--- Given records ---

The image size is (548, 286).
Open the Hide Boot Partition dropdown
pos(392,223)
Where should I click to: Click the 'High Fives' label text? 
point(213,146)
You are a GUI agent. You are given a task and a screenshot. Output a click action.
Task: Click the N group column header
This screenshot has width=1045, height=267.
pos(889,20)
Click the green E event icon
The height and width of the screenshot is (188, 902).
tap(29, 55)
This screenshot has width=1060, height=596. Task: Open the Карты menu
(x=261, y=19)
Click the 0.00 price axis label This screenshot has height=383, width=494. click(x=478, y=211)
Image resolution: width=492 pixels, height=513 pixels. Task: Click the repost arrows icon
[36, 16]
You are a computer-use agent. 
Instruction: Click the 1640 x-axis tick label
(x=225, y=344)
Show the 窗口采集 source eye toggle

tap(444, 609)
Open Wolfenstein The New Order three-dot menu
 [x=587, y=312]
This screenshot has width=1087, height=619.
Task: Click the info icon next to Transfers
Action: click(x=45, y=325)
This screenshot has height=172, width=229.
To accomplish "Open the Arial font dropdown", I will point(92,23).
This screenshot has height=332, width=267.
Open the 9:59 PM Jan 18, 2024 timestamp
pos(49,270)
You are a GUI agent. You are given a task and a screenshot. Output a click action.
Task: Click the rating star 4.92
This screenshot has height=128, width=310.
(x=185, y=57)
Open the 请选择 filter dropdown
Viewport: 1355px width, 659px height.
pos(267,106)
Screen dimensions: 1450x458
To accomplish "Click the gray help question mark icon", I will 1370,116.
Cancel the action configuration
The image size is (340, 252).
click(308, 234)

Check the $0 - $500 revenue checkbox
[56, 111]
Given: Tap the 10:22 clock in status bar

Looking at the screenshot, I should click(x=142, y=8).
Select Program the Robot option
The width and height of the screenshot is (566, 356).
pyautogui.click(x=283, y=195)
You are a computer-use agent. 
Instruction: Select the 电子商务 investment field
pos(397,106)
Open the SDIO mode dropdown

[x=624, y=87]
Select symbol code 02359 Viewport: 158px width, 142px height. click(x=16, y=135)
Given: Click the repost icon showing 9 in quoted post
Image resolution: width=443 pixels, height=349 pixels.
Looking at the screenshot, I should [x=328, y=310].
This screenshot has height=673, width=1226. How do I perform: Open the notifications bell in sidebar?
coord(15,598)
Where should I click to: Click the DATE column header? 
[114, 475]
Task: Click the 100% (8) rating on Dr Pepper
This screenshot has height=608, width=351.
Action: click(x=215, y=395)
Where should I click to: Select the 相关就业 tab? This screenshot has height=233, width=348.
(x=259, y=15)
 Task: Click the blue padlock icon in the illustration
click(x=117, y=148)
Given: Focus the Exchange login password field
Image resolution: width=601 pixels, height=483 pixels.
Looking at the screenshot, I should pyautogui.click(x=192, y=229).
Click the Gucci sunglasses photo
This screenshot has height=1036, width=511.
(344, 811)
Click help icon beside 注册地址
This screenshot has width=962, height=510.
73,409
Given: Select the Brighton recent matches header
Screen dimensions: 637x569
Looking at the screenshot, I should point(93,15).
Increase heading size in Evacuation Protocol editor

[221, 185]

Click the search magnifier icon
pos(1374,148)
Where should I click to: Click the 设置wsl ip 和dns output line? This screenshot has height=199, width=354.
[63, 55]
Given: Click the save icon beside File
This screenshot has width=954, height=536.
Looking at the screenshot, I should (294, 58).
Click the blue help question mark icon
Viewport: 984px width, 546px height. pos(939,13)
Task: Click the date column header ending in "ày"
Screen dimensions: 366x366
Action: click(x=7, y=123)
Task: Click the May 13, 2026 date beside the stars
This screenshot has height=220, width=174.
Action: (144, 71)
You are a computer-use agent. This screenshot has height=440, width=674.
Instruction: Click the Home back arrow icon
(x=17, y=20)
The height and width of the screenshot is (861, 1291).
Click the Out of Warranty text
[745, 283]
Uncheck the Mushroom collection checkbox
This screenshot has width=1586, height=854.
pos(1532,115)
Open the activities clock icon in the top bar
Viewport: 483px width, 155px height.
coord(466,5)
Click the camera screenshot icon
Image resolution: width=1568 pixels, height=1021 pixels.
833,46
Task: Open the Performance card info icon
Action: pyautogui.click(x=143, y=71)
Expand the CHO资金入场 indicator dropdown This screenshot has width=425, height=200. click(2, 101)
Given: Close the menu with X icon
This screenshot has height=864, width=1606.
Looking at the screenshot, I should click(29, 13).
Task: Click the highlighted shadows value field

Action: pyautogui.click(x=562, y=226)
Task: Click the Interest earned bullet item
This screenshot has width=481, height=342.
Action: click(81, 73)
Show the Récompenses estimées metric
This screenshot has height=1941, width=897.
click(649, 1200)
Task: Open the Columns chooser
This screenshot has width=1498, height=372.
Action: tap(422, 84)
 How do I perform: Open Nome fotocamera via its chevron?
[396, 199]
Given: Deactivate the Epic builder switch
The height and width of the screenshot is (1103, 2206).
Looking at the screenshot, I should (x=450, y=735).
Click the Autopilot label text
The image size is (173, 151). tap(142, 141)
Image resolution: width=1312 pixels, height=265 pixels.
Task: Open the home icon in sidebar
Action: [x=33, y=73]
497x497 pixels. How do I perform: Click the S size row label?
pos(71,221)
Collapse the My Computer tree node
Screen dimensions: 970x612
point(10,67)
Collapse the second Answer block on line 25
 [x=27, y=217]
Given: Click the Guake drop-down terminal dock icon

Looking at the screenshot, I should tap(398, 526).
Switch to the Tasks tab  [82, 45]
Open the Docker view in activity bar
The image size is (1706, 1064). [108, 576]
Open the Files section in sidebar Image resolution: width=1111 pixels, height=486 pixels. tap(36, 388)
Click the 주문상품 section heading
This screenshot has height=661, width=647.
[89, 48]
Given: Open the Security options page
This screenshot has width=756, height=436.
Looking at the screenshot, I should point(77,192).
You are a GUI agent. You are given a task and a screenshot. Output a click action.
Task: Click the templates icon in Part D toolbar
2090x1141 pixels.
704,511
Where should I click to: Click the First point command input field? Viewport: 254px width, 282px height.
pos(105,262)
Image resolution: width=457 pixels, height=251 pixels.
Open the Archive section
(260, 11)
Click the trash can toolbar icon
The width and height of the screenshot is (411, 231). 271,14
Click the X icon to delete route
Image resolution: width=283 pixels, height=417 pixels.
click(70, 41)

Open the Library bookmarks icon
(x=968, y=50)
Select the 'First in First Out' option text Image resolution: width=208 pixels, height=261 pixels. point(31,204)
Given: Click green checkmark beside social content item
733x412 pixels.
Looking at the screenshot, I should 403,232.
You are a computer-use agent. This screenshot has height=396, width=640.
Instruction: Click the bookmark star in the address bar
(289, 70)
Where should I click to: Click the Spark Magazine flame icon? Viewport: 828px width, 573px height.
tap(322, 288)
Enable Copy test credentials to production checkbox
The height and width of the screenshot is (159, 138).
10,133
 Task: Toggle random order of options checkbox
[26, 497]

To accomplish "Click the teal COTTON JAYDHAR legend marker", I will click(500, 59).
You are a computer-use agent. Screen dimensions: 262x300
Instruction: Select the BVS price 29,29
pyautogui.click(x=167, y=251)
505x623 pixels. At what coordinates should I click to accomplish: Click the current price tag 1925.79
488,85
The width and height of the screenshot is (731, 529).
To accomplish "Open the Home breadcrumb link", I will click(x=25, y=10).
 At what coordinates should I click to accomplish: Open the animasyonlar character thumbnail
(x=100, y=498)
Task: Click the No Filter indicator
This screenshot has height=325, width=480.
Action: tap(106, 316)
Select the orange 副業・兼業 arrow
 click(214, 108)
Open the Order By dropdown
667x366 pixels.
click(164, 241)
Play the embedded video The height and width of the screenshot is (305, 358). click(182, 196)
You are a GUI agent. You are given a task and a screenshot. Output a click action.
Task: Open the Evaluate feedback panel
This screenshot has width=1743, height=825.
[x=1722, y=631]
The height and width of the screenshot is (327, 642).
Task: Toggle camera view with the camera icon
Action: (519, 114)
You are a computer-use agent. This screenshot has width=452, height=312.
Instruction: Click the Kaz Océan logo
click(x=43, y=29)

--- To do ---
Reproduce the listing above from the line with "Task: Click the No Filter indicator" to the line with "Play the embedded", substituting "red" for "orange" and leaving everything else unchanged.

--- Full answer ---
Task: Click the No Filter indicator
This screenshot has height=325, width=480.
Action: tap(106, 316)
Select the red 副業・兼業 arrow
 click(214, 108)
Open the Order By dropdown
667x366 pixels.
click(164, 241)
Play the embedded video The height and width of the screenshot is (305, 358). click(182, 196)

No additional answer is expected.